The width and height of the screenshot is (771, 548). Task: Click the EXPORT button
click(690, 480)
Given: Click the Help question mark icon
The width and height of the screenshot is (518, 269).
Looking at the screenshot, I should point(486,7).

──────────

## [YOUR INSTRUCTIONS]
Nothing but an exact repetition of the entries is expected here.

## [FINISHED EXERCISE]
The width and height of the screenshot is (771, 548). Task: Click the EXPORT button
click(690, 480)
Given: Click the Help question mark icon
The width and height of the screenshot is (518, 269).
Looking at the screenshot, I should point(486,7).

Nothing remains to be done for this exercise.